What you need to do >> Make an exact copy, without pictures, of the lines below from the one containing "The width and" to the last line, both ends included.
>>>
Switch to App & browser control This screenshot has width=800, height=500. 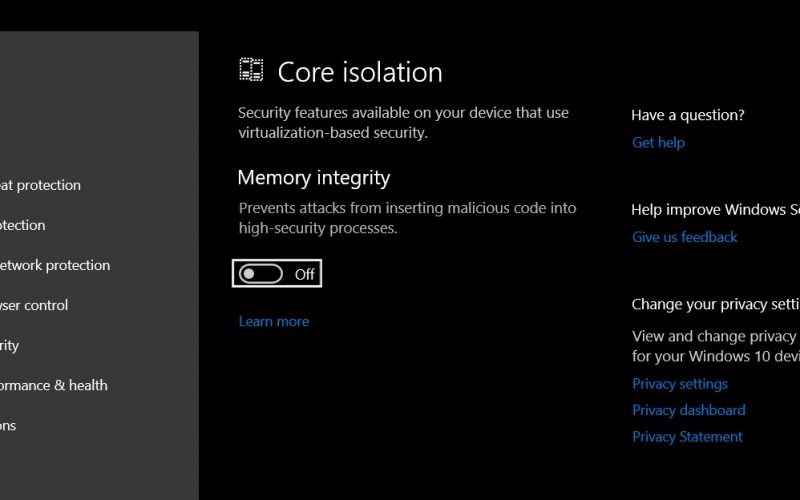click(x=34, y=305)
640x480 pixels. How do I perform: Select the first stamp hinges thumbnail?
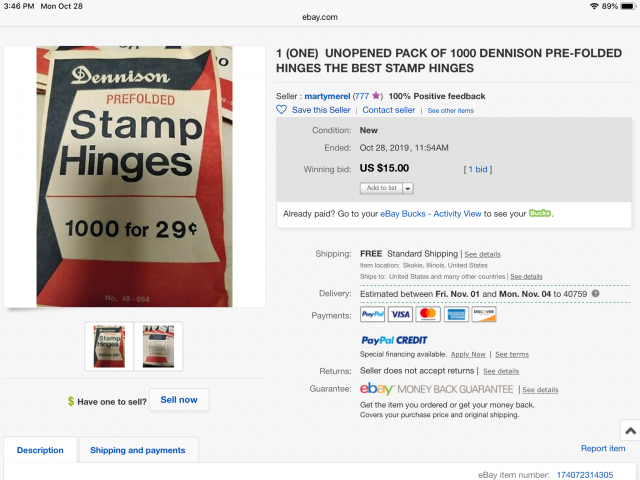coord(109,346)
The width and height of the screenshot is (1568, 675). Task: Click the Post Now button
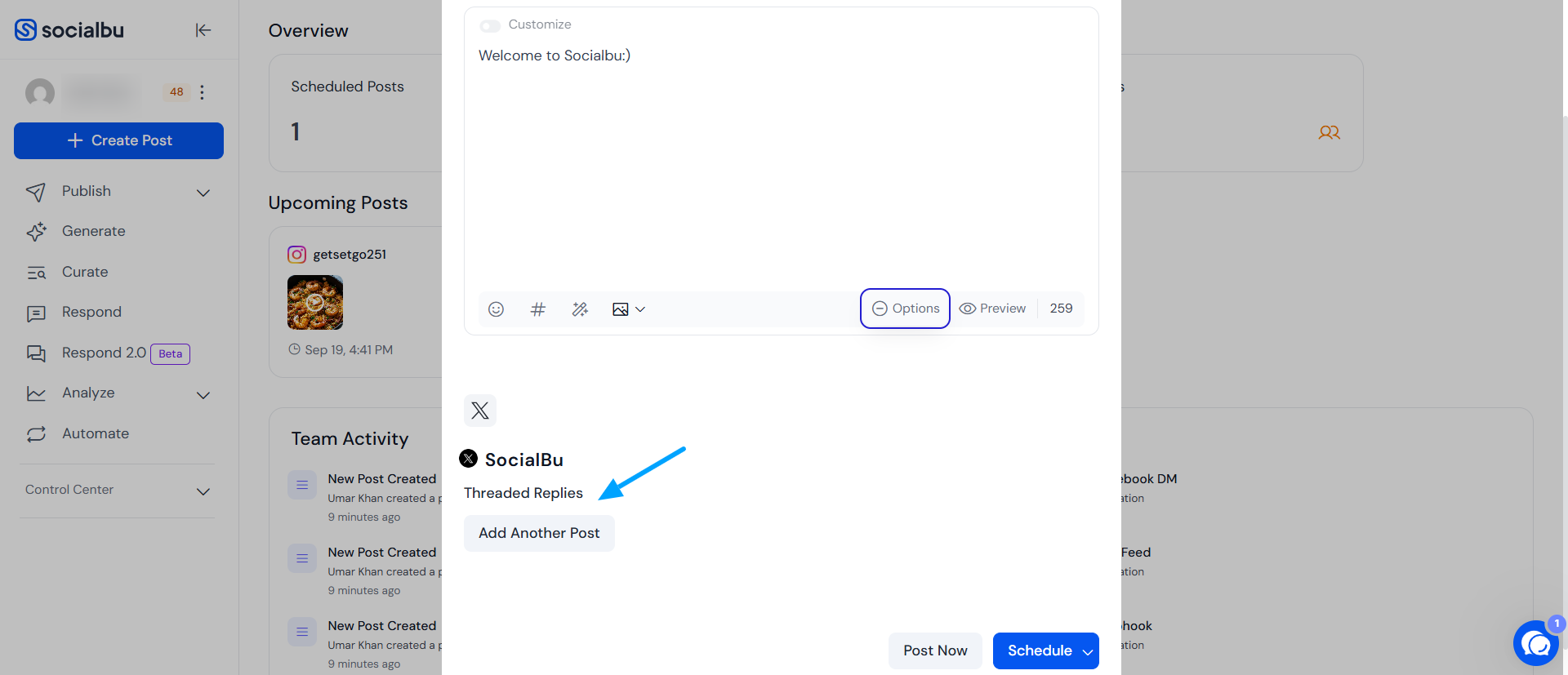point(935,651)
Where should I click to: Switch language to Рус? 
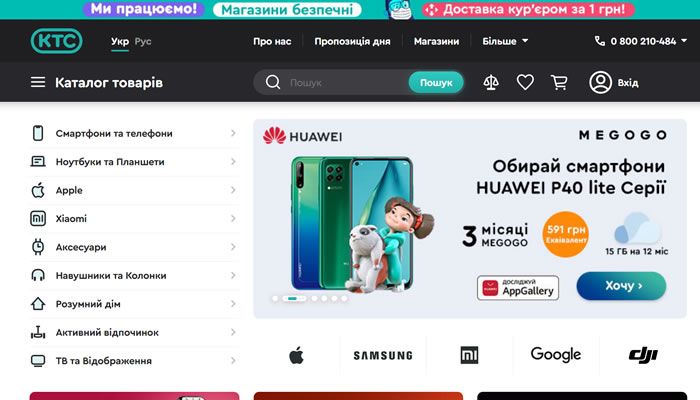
<<<
Finished exercise >>
The width and height of the screenshot is (1568, 675). Task: Click the Post Now button
point(935,651)
Where should I click to: Switch language to Рус? 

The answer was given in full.